_WHAT IS NEEDED_: Recast the records below as a JSON list of strings, with one string for each line. Skip blank lines and leave the pictures out.

Element and text location data:
<<<<

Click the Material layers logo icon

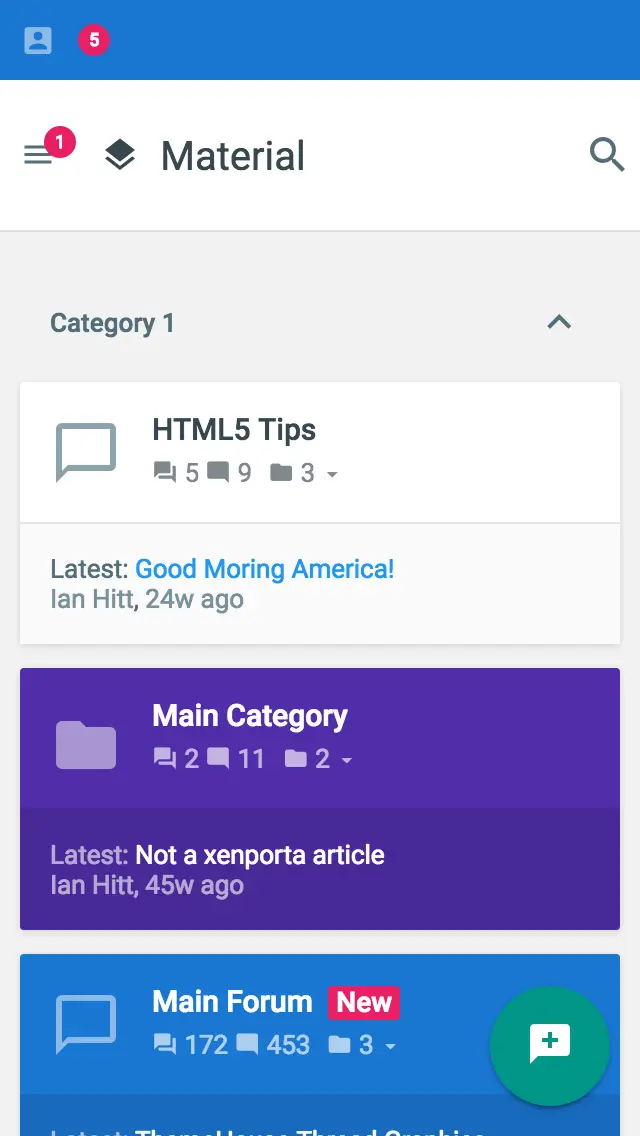tap(120, 155)
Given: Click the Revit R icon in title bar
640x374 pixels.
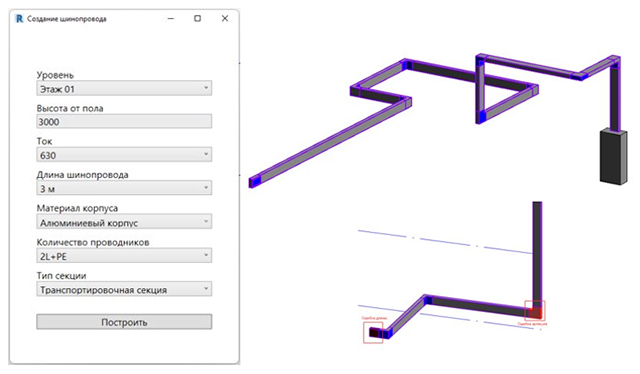Looking at the screenshot, I should coord(19,19).
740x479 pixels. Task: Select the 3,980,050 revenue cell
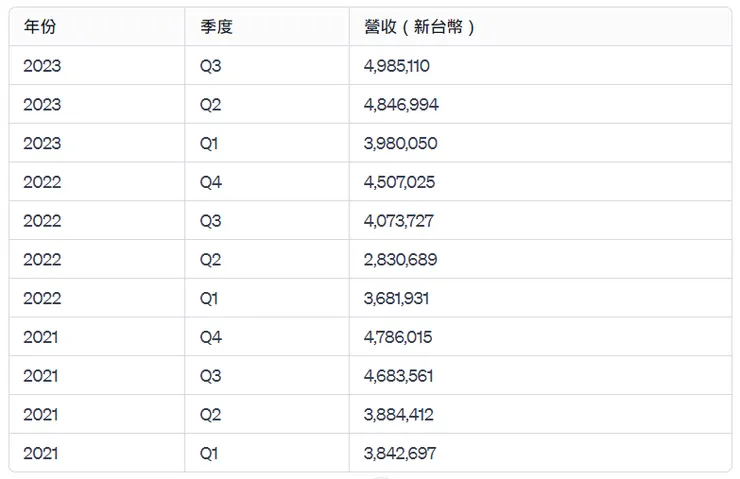coord(400,144)
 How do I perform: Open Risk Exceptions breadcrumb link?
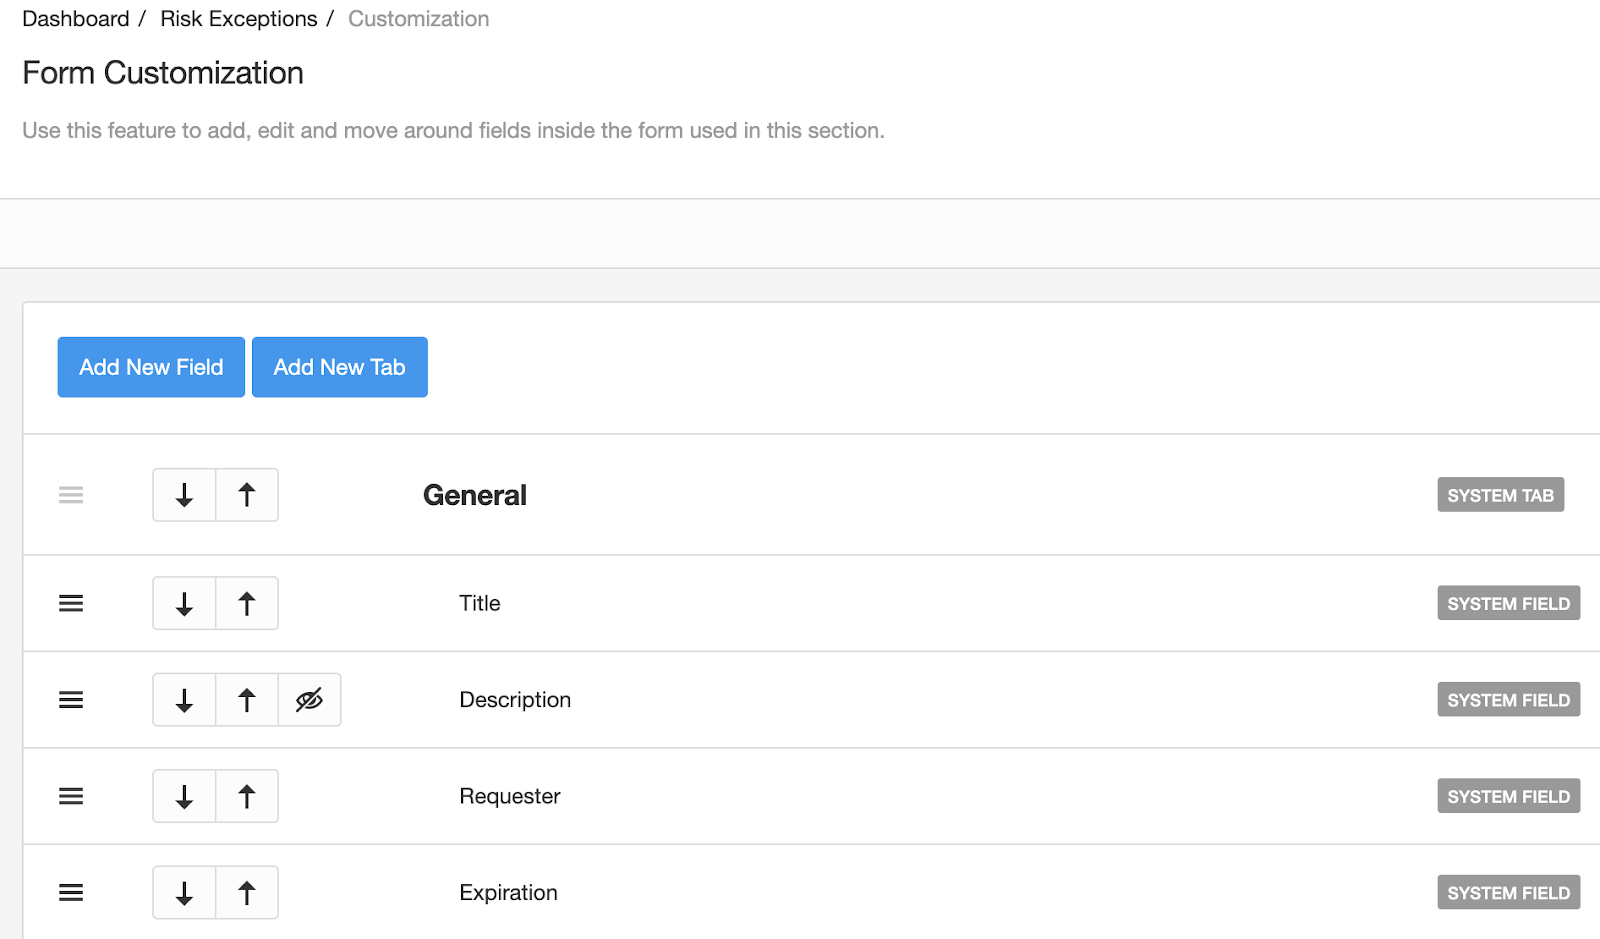point(238,19)
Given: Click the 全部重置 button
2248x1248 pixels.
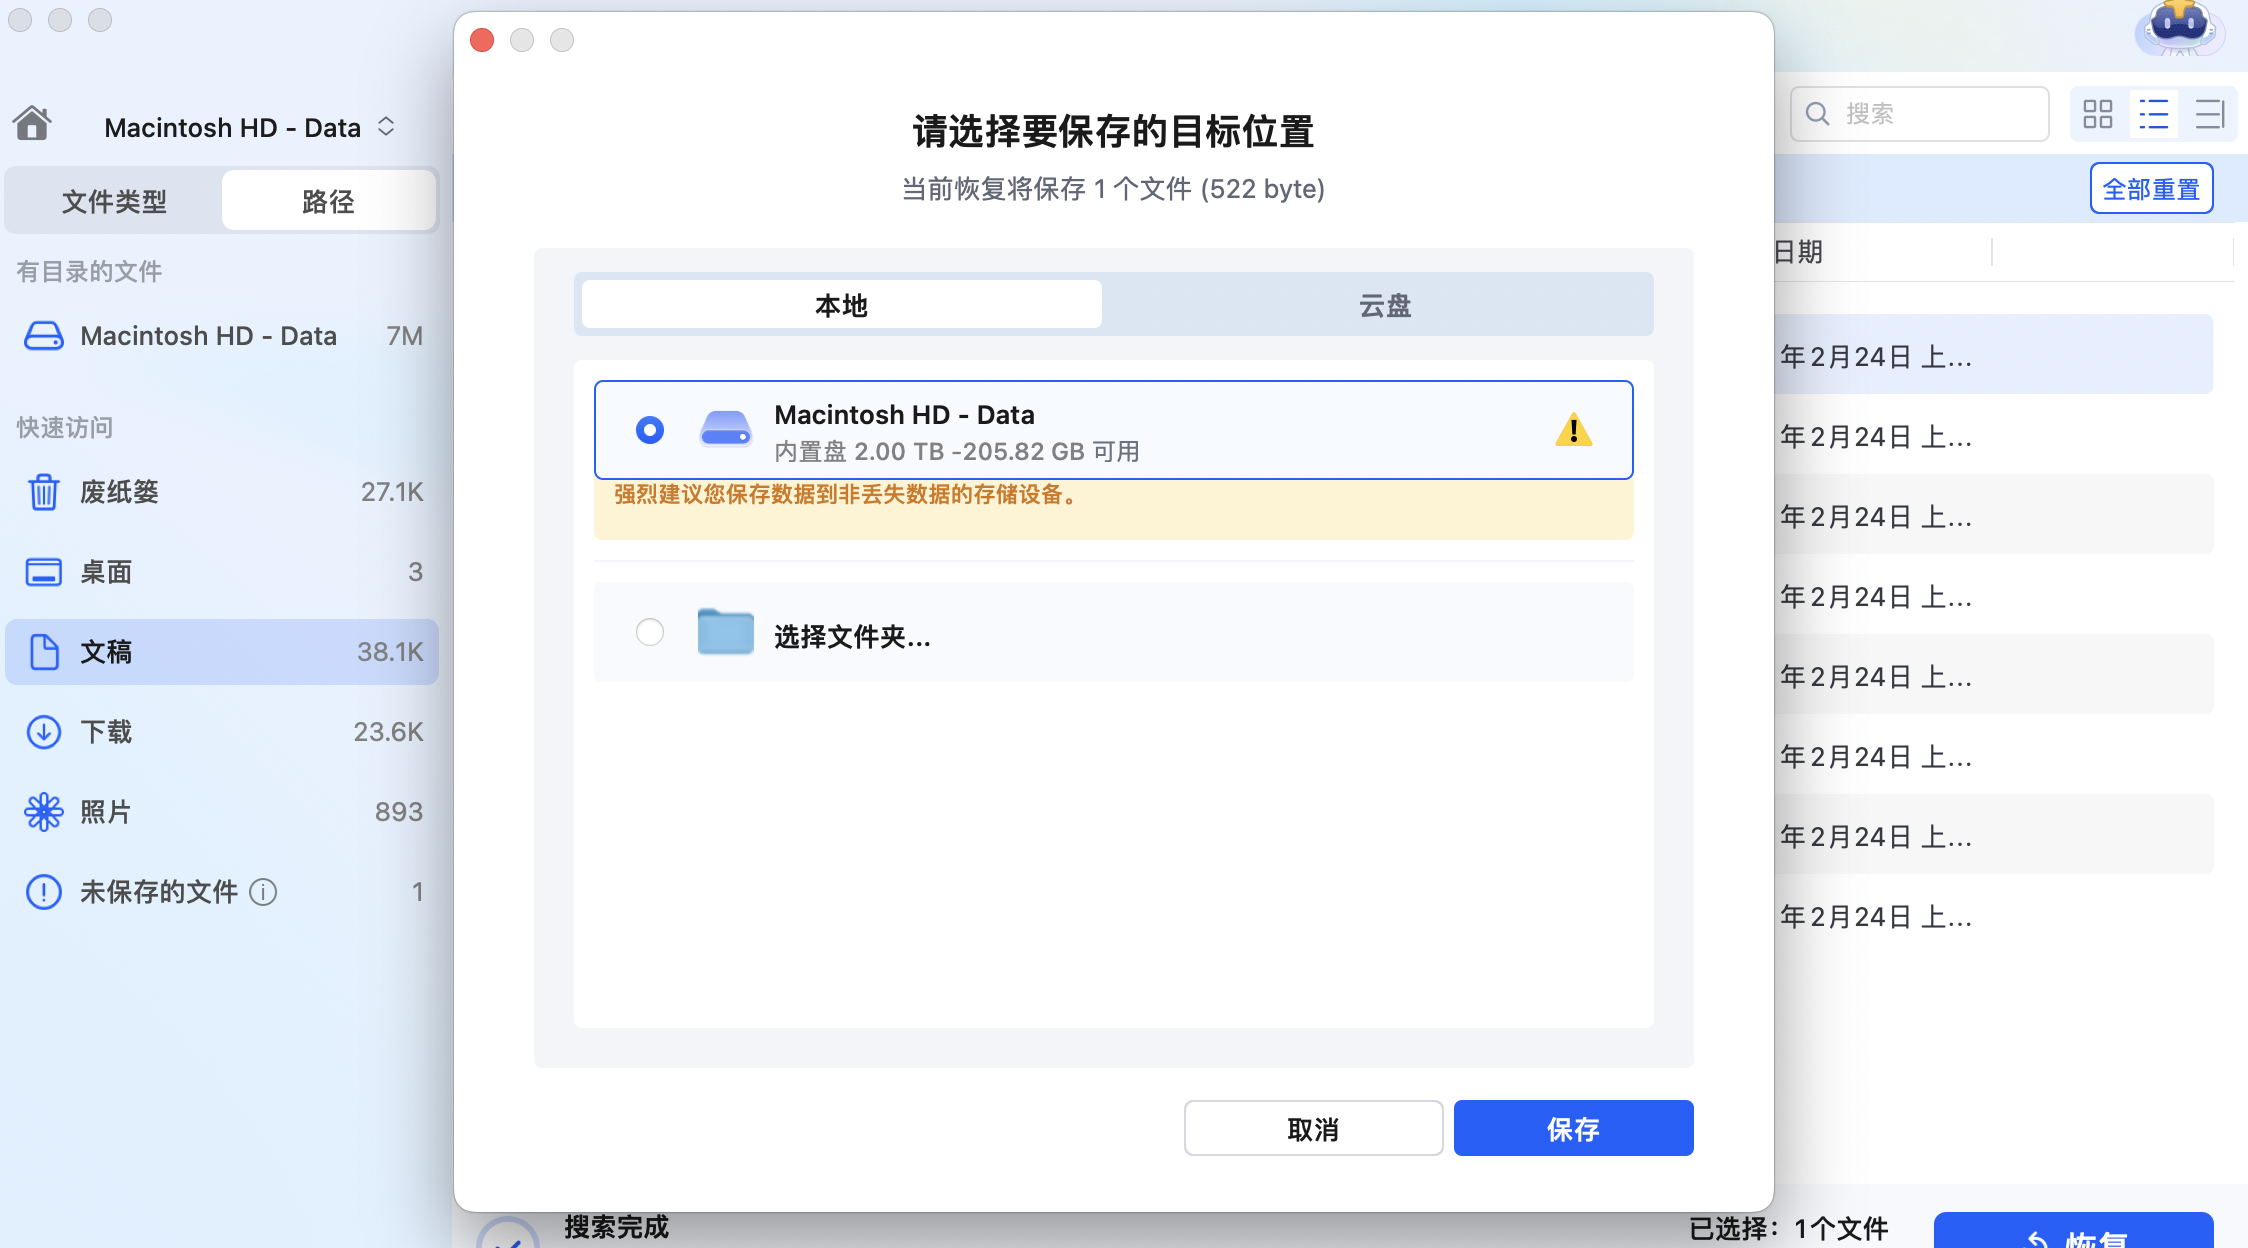Looking at the screenshot, I should 2151,189.
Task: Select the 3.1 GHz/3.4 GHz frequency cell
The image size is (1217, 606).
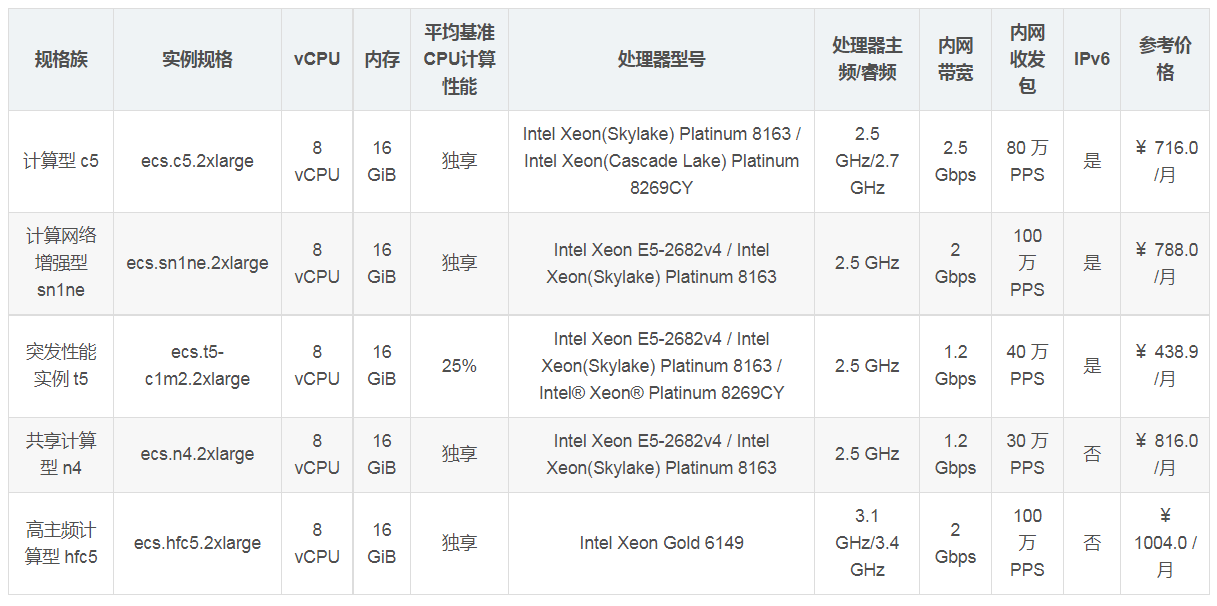Action: pyautogui.click(x=867, y=543)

>>>>

_TASK ANSWER_:
[
  "Click the Material layers logo icon",
  "tap(120, 155)",
  "Given: Click the Revit R icon in title bar",
  "640x374 pixels.",
  "Looking at the screenshot, I should coord(19,19).",
  "740x479 pixels. Task: Select the 3,980,050 revenue cell",
  "coord(400,144)",
  " How do I perform: Open Risk Exceptions breadcrumb link?",
  "point(238,19)",
  "Given: Click the 全部重置 button",
  "2248x1248 pixels.",
  "Looking at the screenshot, I should 2151,189.",
  "Task: Select the 3.1 GHz/3.4 GHz frequency cell",
  "The image size is (1217, 606).",
  "Action: pyautogui.click(x=867, y=543)"
]